Absorption Pigment Cores for Pearlescent Pigments

Abstract

AbstractA lustrous appearance and interference-based colors make pearlescent pigments attractive for use in applications such as automotive paints, plastics, consumer electronics, and cosmetics. A combination of interference and absorption in the visible light spectrum improves significantly the hiding power as well as the color strength of pearlescent pigments while potentially extending their color range. The aim of the present study was to introduce synthetic fluorohectorites, having an appreciable diameter (~20 μm) and aspect ratio (~1000), as promising colored cores for pearlescent pigments.
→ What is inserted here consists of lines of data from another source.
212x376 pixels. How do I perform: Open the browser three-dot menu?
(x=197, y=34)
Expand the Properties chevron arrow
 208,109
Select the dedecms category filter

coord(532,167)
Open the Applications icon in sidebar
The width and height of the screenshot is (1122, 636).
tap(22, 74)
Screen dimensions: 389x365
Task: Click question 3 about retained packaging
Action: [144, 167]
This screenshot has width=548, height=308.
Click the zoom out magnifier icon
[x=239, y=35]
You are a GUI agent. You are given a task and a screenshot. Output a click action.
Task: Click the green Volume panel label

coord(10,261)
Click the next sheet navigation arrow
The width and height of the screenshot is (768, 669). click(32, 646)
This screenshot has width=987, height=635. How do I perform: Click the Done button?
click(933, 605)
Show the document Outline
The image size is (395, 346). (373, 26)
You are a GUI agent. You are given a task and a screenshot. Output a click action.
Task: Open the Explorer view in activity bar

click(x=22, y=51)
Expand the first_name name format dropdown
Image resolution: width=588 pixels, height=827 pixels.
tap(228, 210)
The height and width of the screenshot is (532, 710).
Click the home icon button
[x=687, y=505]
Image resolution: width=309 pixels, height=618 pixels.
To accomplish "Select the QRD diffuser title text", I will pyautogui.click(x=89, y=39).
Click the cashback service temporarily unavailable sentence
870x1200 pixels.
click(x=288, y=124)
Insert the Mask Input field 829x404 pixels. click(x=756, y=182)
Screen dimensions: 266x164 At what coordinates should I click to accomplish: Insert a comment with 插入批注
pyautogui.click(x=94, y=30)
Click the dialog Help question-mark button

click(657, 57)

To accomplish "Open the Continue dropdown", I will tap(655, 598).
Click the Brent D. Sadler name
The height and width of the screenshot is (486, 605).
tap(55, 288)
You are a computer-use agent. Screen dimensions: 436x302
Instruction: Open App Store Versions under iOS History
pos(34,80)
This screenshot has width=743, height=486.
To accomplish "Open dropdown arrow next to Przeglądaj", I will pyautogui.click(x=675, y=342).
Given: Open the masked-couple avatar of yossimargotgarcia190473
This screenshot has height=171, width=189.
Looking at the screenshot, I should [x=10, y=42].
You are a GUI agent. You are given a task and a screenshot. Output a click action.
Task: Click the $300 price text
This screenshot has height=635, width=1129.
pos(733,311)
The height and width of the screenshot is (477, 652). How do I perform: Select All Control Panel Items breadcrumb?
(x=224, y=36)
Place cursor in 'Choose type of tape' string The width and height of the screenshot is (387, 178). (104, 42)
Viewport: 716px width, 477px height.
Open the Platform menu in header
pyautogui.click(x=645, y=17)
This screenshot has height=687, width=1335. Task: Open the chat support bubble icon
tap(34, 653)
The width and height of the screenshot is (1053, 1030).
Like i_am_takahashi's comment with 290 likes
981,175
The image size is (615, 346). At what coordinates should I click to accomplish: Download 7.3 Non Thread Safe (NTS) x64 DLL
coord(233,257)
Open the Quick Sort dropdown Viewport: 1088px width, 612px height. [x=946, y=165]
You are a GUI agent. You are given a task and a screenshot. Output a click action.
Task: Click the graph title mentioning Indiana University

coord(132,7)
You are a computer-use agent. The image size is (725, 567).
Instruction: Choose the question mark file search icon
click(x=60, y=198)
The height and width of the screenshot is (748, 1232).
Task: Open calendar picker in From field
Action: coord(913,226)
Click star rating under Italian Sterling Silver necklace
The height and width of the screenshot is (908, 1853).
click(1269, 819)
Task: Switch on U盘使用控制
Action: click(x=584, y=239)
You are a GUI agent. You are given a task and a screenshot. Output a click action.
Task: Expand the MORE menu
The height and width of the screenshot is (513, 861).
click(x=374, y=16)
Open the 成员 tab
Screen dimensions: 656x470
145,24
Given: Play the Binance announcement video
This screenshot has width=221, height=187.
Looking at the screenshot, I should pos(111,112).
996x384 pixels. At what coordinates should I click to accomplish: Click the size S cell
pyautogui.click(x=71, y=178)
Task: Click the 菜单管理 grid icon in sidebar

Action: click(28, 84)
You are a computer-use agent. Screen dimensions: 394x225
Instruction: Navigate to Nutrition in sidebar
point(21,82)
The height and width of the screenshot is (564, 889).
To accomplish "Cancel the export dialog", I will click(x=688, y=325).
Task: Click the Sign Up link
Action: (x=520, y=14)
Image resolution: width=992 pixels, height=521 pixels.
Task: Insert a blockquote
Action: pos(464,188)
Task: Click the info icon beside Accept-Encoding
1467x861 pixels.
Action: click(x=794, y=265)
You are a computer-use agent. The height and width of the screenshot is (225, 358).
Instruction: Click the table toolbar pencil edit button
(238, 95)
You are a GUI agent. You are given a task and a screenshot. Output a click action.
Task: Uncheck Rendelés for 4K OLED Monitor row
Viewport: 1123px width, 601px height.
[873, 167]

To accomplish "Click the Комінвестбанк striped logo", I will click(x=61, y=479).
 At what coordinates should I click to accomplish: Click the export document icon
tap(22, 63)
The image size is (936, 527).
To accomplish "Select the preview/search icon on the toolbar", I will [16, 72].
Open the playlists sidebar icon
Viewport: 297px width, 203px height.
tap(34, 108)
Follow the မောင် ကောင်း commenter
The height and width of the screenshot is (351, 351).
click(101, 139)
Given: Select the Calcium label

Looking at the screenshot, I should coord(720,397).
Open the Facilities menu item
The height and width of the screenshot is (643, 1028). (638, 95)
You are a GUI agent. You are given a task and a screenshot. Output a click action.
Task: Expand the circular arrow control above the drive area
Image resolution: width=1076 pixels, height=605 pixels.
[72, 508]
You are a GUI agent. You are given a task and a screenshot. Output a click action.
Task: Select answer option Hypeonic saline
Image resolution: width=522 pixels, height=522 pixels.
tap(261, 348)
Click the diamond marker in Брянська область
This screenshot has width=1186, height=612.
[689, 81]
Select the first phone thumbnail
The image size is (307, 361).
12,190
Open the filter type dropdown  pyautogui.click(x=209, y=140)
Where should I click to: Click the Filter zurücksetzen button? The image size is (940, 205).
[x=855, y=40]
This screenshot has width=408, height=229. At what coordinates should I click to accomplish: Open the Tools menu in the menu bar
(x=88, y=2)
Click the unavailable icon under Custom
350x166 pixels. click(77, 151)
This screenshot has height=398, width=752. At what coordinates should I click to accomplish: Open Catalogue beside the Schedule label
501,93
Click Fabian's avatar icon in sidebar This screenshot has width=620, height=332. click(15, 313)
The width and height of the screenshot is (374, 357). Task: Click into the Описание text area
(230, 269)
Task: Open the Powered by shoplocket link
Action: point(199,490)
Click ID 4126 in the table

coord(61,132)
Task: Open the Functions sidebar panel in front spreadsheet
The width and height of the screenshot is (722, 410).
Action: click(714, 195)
Fluorohectorites can adopt a variety of colors by ion-exchange reaction with cationic organic dyes of high absorption coefficient. Unlike related dye-exchanged natural montmorillonite clays, which undergo acid activation accompanied by release of dye at low pH, as is required for subsequent coating with TiO2 in an environment with low pH and elevated temperature, no leaching was observed with dye-exchanged synthetic fluorohectorites ([Na0.5]int.[Mg2.5Li0.5]oct.[Si4]tet.O10F2). Due to its significantly greater layer charge, more organic dye molecules were adsorbed per volume of the fluorohectorite than for montmorillonite. Consequently, the free volume available in the interlayer space for H3O+ diffusion was less for synthetic fluorohectorite than for montmorillonite. Acid attack via interlayer space was, therefore, retarded significantly for fluorohectorite. Acid attack from the external edges of synthetic fluorohectorites was in the range of conventionally applied mica pigment core (fluorophlogopite, ([K]int.[Mg3]oct.[AlSi3]tet.O10(F,OH)2) because of the comparable large diameter of the platelets. Montmorillonite, however, occurs with particle diameters typically <200 nm and the much increased relative contribution of edges to the total surface area also makes them more prone to acid attack and concomitant leaching. Aside from leaching stability, the confinement of organic dyes in the interlayer space restricts rotational and vibrational motions, which in turn stabilizes the dyes typically by ~100°C against thermal decomposition as compared to chloride salts of the dyes.